The Board approved on 5 February 2019 the establishment of RSP 2019-2021. The shares vest over a 3-year period of 2019-2021 and will be delivered in 2022 subject to meeting the service condition.

RSP 2016-2018 was introduced on 9 February 2016. The plan is divided in two vesting periods. 50% of the restricted shares vested over a 2-year period of 2016-2017and were delivered in 2018. 50% of the restricted shares vest over a 3-year period of 2016-2018 and will be delivered in 2019 subject to meeting the service condition.

RSP 2017-2018 was introduced on 7 February 2017. Restricted shares vest over a 2-year period of 2017-2018 and will be delivered in 2019.

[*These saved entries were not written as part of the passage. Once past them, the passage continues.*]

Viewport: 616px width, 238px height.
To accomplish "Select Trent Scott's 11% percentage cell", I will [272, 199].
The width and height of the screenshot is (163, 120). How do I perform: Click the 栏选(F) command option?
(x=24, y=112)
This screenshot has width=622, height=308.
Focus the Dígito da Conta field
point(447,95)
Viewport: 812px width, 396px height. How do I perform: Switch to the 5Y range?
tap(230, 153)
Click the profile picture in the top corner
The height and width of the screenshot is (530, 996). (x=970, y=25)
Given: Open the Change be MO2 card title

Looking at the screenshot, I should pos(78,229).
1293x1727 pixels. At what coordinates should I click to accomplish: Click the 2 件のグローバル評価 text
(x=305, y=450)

The possible rewards under the RSPs are paid as a combination of shares and cash. The cash component is dedicated to cover the taxes and tax-related costs related to restricted shares.

Shares conditionally granted to the CEO and members of the EMT under the RSP are subject to share ownership requirement that is determined by the Board in accordance with the HR Committee’s proposal. Until the required shareholding is achieved, the CEO and members of the EMT are required to hold, and not sell, at least 50% of performance shares received.

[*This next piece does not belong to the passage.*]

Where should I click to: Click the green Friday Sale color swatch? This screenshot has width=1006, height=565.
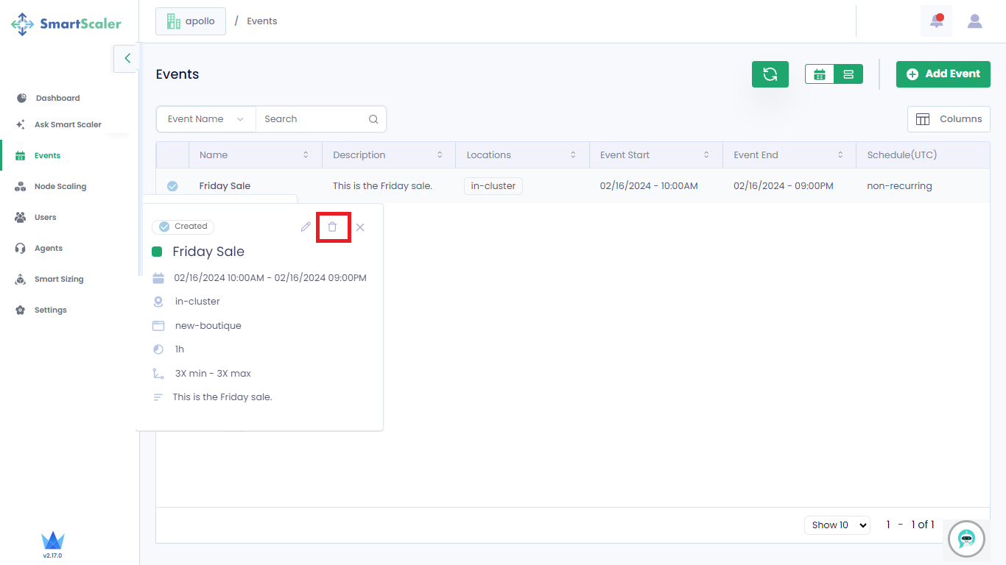pyautogui.click(x=157, y=252)

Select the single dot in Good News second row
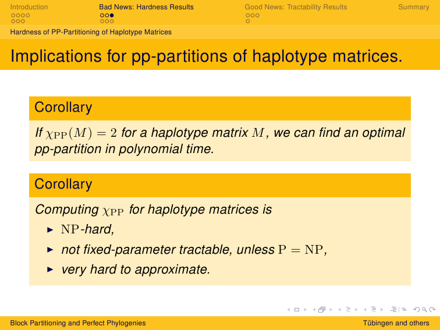click(x=247, y=21)
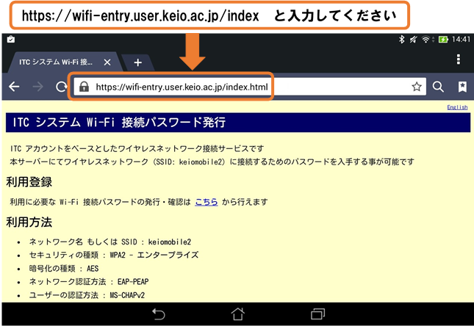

Decision-making procedures concerning remuneration

Board of Directors              

Sanoma’s Annual General Meeting (AGM) determines the remuneration of the members of the Board of Directors (Board) and Board committees. The HR Committee prepares the proposal on the Board members remuneration to the AGM.

The President and CEO

The remuneration and fringe benefits (total salary), short term incentives and pension benefits of the President and CEO and members of the Executive Management Team (EMT) as well as long-term incentives granted for Sanoma’s senior executives are prepared by the HR Committee and approved by the Board.

The President and CEO and EMT members do not receive separate remuneration for their management group membership or other internal management positions, such as Board memberships in the Group companies.

Authorisations related to remuneration

The AGM held on 22 March 2018 authorised the Board of Directors to decide on the repurchase a maximum of 16,000,000 of the Company’s own shares (approximately 9.8% of all shares of the Company) in one or several instalments. Own shares shall be repurchased with funds from the Company’s unrestricted shareholders’ equity, and the repurchases shall reduce funds available for distribution of profits. The authorisation will be valid until 30 June 2019 and it terminates the corresponding authorisation granted by the AGM 2017.

The shares shall be repurchased to develop the Company’s capital structure, to carry out or finance potential corporate acquisitions or other business arrangements, to be used as a part of the Company’s incentive programme or to be otherwise conveyed further, retained as treasury shares, or cancelled.